→ **RUMUSAN TUGAS 1**:
Rangkumlah teks tentang budaya Minangkabau berikut dalam dua kalimat.
##### TEKS YANG DIBERIKAN
Indeks

Meminangkabaukan Minangkabau

Arus globalisasi sangat deras menghanyutkan sendi-sendi kehidupan masyarakat. Hal ini membuat budaya asli daerah menjadi termarjinalkan di negeri sendiri. Sehingga berakibat pada lunturnya nilai kebudayaan daerah tersebut pada generasi muda.

Khususnya di Minangkabau, banyak generasi muda sudah tidak bisa memahami budaya nya sendiri, atau lebih mirisnya tidak tertarik dengan budaya yang mereka miliki. Padahal jika ditelusuri lebih dalam, mungkin budaya Minangkabau lebih menarik dari budaya lainnya diatas dunia ini.

Tak hanya generasi muda, generasi tua pun juga tidak terlalu paham dengan lika liku budaya Minangakabau itu sendiri. Sebagai contoh ninik mamak serta pemangku adat di Minangkabau, sudahkah menjalankan perannya masing-masing.?

Namun pada kenyataannya, ninik mamak di Minangkabau belumlah menjalankan  peran yang seharusnya dijalankan. Kebanyakan peran ninik mamak hanya untuk menikahkan anak kemenakannya saja, atau paling tidak mengurus harta pusaka yang ada pada kaumnya.

Disamping itu juga ninik mamak dan pemangku adat juga ragu atau bertahan dengan  pendapat masing-masing dengan asal usul Minangkabau itu sendiri. Wajar saja mereka bersikap demikian, mengingat banyak versi yang mengatakan asal usul Minangkabau.
##########
##### BARIS YANG TERSEDIA
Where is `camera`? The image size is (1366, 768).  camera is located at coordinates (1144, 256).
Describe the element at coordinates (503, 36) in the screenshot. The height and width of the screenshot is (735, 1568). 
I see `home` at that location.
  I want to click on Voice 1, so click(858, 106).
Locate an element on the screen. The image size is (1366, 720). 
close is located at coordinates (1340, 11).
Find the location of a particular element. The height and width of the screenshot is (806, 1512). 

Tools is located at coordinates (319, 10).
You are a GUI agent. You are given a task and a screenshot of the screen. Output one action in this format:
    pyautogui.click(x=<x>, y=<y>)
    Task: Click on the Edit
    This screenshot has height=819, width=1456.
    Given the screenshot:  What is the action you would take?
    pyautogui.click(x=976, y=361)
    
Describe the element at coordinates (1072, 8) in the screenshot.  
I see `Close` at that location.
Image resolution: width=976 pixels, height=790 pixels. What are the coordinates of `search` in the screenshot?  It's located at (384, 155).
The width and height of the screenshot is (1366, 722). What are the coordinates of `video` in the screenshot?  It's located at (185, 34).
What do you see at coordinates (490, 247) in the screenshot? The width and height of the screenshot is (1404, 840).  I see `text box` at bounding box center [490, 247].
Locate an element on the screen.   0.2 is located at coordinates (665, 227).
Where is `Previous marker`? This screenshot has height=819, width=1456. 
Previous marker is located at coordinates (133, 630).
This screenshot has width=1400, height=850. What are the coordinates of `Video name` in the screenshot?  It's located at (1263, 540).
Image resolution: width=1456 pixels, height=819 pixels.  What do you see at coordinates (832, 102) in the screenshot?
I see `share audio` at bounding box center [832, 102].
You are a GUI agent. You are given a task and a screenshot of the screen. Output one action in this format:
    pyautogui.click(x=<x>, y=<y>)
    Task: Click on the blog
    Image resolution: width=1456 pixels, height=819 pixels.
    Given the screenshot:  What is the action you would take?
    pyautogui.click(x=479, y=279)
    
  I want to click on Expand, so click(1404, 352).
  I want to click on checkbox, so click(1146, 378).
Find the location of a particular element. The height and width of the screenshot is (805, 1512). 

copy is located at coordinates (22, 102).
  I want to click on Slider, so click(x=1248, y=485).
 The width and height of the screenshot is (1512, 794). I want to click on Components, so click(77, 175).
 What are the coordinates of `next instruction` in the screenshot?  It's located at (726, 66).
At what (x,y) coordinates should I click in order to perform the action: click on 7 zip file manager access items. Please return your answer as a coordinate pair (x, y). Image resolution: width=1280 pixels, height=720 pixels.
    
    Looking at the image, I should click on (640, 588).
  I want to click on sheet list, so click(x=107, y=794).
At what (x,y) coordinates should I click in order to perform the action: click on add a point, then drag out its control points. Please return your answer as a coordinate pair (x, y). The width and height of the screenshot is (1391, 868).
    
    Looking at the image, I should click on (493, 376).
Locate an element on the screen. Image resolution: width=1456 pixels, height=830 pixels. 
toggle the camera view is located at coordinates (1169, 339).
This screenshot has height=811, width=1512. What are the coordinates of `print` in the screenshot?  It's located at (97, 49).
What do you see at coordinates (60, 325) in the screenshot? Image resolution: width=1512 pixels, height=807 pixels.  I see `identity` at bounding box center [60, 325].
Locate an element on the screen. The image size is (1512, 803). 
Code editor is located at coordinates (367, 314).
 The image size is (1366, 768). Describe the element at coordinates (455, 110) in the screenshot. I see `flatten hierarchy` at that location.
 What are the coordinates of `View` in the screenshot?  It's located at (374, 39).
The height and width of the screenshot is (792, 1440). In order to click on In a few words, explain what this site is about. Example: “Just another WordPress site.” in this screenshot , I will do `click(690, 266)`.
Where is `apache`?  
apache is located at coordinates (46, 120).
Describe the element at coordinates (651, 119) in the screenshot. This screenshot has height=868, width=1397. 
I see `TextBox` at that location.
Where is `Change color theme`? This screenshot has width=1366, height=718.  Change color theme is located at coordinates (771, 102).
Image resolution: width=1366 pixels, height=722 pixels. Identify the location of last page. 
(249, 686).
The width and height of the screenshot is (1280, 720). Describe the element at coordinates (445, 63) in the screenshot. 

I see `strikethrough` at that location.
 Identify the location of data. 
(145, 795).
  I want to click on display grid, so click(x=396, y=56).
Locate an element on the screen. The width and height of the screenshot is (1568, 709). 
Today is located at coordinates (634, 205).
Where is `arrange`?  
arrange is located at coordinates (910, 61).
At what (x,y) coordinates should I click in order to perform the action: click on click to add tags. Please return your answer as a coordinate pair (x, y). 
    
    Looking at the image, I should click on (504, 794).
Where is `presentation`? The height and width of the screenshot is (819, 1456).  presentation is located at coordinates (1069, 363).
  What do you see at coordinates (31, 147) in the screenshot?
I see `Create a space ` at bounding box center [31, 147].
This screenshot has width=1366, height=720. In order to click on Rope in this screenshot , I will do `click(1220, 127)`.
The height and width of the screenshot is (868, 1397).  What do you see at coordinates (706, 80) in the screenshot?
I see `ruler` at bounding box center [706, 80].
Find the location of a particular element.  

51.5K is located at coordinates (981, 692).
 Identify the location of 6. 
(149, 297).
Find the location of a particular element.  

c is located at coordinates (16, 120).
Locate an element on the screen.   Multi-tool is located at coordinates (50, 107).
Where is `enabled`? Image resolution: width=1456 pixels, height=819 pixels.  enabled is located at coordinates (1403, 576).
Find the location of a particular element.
##########
→ **RUMUSAN TUGAS 2**:
Salin tanpa perubahan kumpulan baris di atas, mulai dari awal kumpulan baris tersebut sampai dengan baris yang memuat "center [832, 102].", dengan kedua ujungnya disertakan.

→ **KELUARAN LENGKAP 1**:
Arus globalisasi membuat budaya asli daerah termarjinalkan dan nilainya luntur pada generasi muda, termasuk di Minangkabau, tempat banyak generasi muda tidak memahami atau tidak tertarik dengan budayanya sendiri. Generasi tua pun kurang memahami budaya tersebut: ninik mamak belum menjalankan peran yang seharusnya, sebagian besar hanya menikahkan anak kemenakan atau mengurus harta pusaka kaum, dan bersama pemangku adat masih ragu atau bertahan dengan pendapat masing-masing tentang asal usul Minangkabau karena banyaknya versi.

→ **KELUARAN LENGKAP 2**:
Where is `camera`? The image size is (1366, 768).  camera is located at coordinates (1144, 256).
Describe the element at coordinates (503, 36) in the screenshot. The height and width of the screenshot is (735, 1568). 
I see `home` at that location.
  I want to click on Voice 1, so click(858, 106).
Locate an element on the screen. The image size is (1366, 720). 
close is located at coordinates (1340, 11).
Find the location of a particular element. The height and width of the screenshot is (806, 1512). 

Tools is located at coordinates (319, 10).
You are a GUI agent. You are given a task and a screenshot of the screen. Output one action in this format:
    pyautogui.click(x=<x>, y=<y>)
    Task: Click on the Edit
    This screenshot has height=819, width=1456.
    Given the screenshot:  What is the action you would take?
    pyautogui.click(x=976, y=361)
    
Describe the element at coordinates (1072, 8) in the screenshot.  
I see `Close` at that location.
Image resolution: width=976 pixels, height=790 pixels. What are the coordinates of `search` in the screenshot?  It's located at (384, 155).
The width and height of the screenshot is (1366, 722). What are the coordinates of `video` in the screenshot?  It's located at (185, 34).
What do you see at coordinates (490, 247) in the screenshot? The width and height of the screenshot is (1404, 840).  I see `text box` at bounding box center [490, 247].
Locate an element on the screen.   0.2 is located at coordinates (665, 227).
Where is `Previous marker`? This screenshot has height=819, width=1456. 
Previous marker is located at coordinates (133, 630).
This screenshot has width=1400, height=850. What are the coordinates of `Video name` in the screenshot?  It's located at (1263, 540).
Image resolution: width=1456 pixels, height=819 pixels.  What do you see at coordinates (832, 102) in the screenshot?
I see `share audio` at bounding box center [832, 102].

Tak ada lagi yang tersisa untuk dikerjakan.